The key thing to remember is that it’s a subscription service used by dealerships, so as an individual car buyer or seller you likely do not have access to it.
Which one is most commonly used?
According to Lynn Faeth, referring to the used car operation of his nationally-noted The Scout Connection dealership in Fort Madison, Iowa, “I use the Kelley Blue Book and the Black Book for used car valuation. But the Black Book CPI (a guide for older, special interest vehicles – ed.) is my mainstay in determining the true value of any rare or unusual vehicle which I buy or sell.”
Seconding Faeth’s comment is John Gorton, the manager of Gerton Auto Sales, a large, successful used car enterprise in Mt. Vernon, Indiana, “I use the Black Book — the electronic version — exclusively in my operation, because its used car pricing seems to be more accurate and up to date.”
“The system I use,” added longtime Southern California car salesman Roger Himmel, “combines checking value of a trade-in or used car purchase in Kelley Blue Book and the NADA guide, then telephoning wholesalers or other dealers to see what the value is to them. After all, for everything I buy I must then find a buyer.”
An example of how KBB, NADA Guide and Black Book compare
We took a look at two cars, a 2013 Subaru Crosstrek and ’06 Jeep Grand Cherokee, to see how the guides compared.
On the Subaru, Black Book supplied the low ball, suggesting a trade-in range of between $12,800 and $15,600. Kelley Blue Book gave a range of between $17,777 and $19,100, while NADA was essentially identical, between $17,150 and almost $19K.
The Jeep range of estimates was more narrow. Black Book suggested a trade-in range of $5,500-$8,215, NADA suggested $7,600-$8,450, and KBB – using ‘Excellent’ in the condition report – was $5,500-$7,685.
Depending on the details of whatever vehicle you look up, the book values might come out in an entirely different order.
So, which ‘Blue Book’ gets you the best deal?
There is no single, definitive source for vehicle sales information. All three books are good, dependable, honest sources of information, some better than others for specific vehicles or markets or needs or purposes.
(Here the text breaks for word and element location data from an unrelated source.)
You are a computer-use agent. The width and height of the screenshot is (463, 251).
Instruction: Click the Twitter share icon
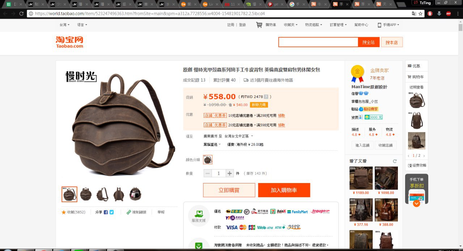click(111, 212)
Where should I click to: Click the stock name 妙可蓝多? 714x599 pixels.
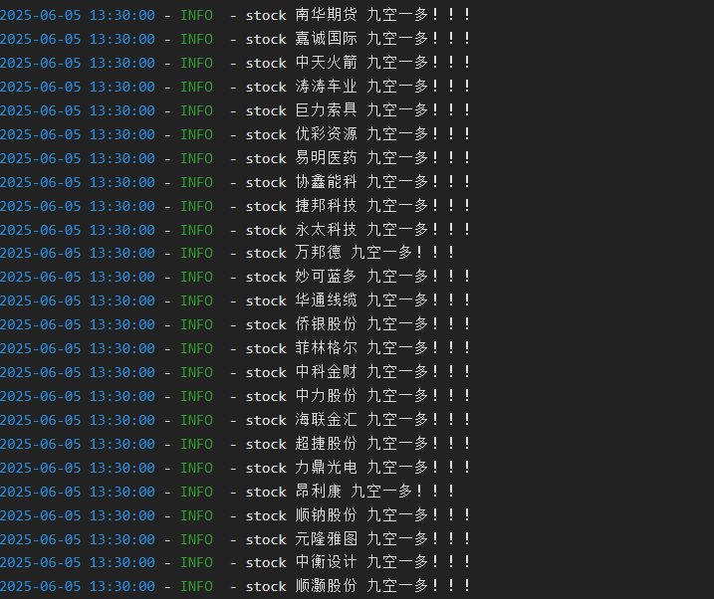(x=326, y=277)
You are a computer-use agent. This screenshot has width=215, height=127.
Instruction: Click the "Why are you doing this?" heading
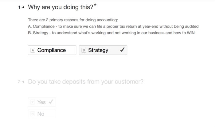[61, 7]
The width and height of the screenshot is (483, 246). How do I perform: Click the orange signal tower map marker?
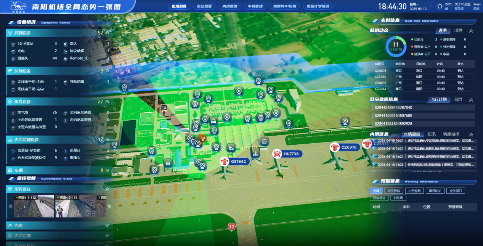(202, 139)
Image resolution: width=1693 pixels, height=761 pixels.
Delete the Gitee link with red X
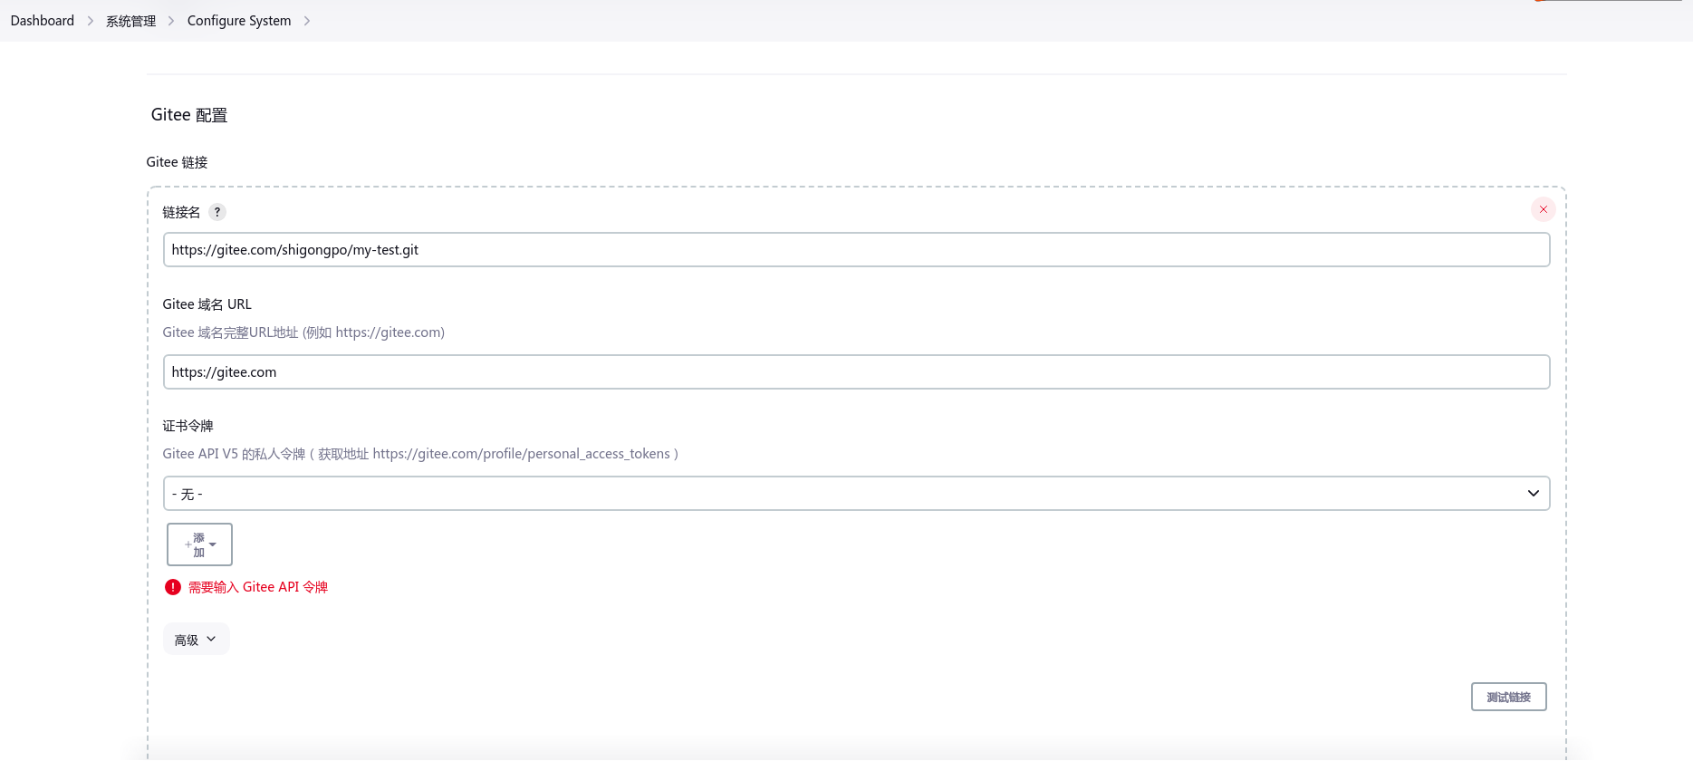(x=1543, y=209)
Therefore, when it comes to buying and/or selling a new or used vehicle, it’s important to cross-reference, to triangulate, your information sources. Use a used car classifieds search on Autoblog or other sites to gather comparable vehicles currently on the market, check and compare the book values, and use your judgment to inform your negotiation and purchase — and remember, the “Blue Books” are simply guides.